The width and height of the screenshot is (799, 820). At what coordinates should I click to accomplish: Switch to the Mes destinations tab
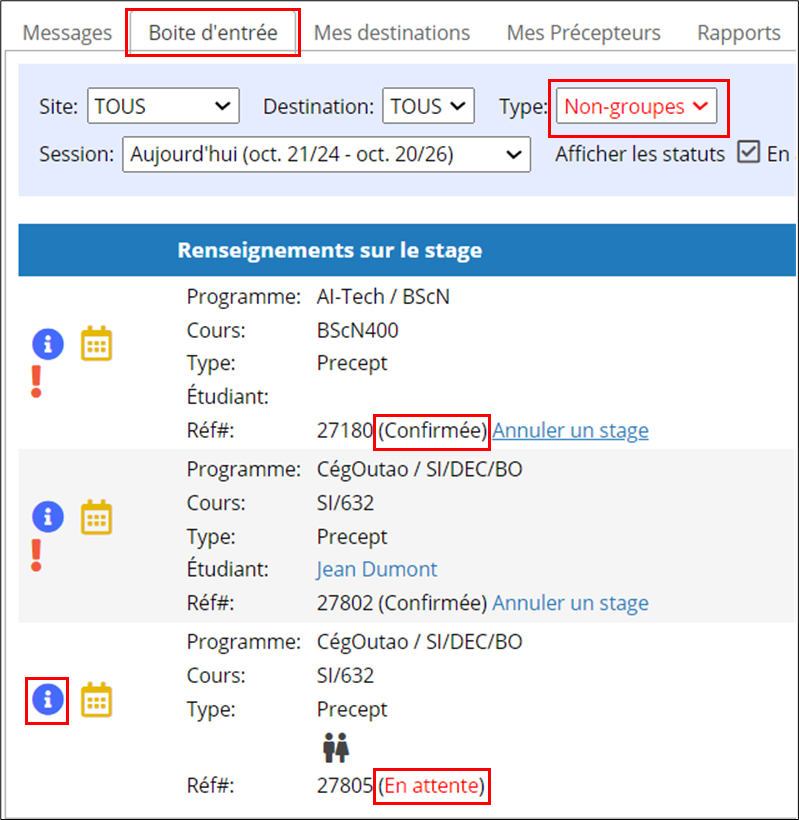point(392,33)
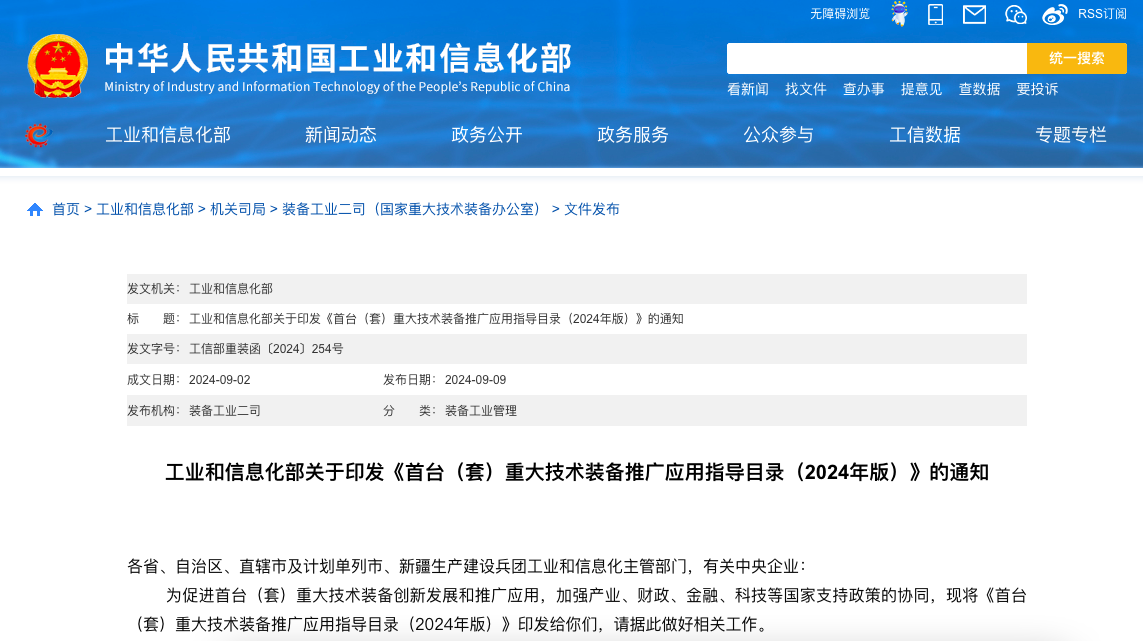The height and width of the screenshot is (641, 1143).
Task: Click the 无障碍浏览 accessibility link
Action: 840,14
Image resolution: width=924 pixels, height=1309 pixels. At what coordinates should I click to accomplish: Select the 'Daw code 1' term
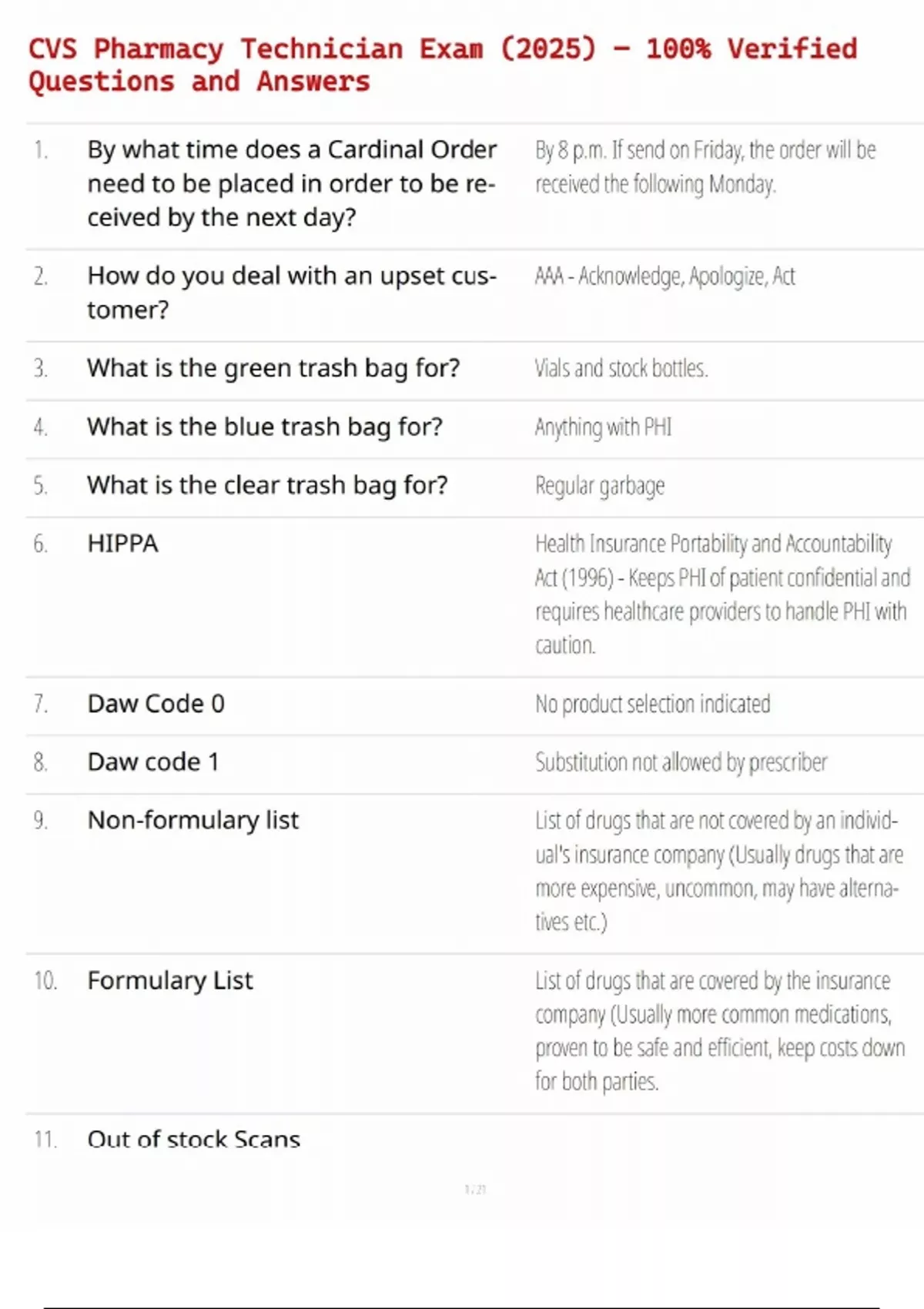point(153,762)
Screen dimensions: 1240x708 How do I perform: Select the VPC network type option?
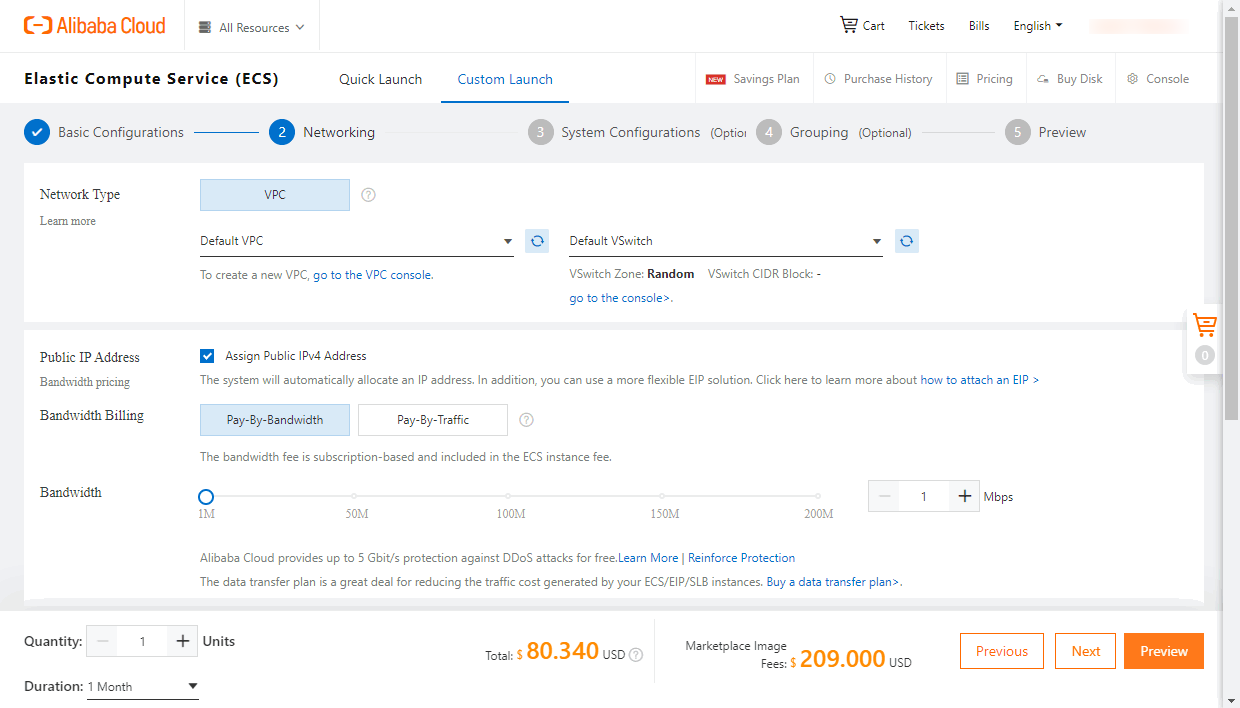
++++++
_Problem statement:_ Begin with the line that has "Image resolution: width=924" and continue to the last line of the entries, printing each line exactly and nothing else; include both ends and skip the pictures.

_Expected answer:_
Image resolution: width=924 pixels, height=1309 pixels. At what coordinates should I click to accomplish: Select the 'Daw code 1' term
point(153,762)
Screen dimensions: 1240x708 How do I perform: Select the VPC network type option?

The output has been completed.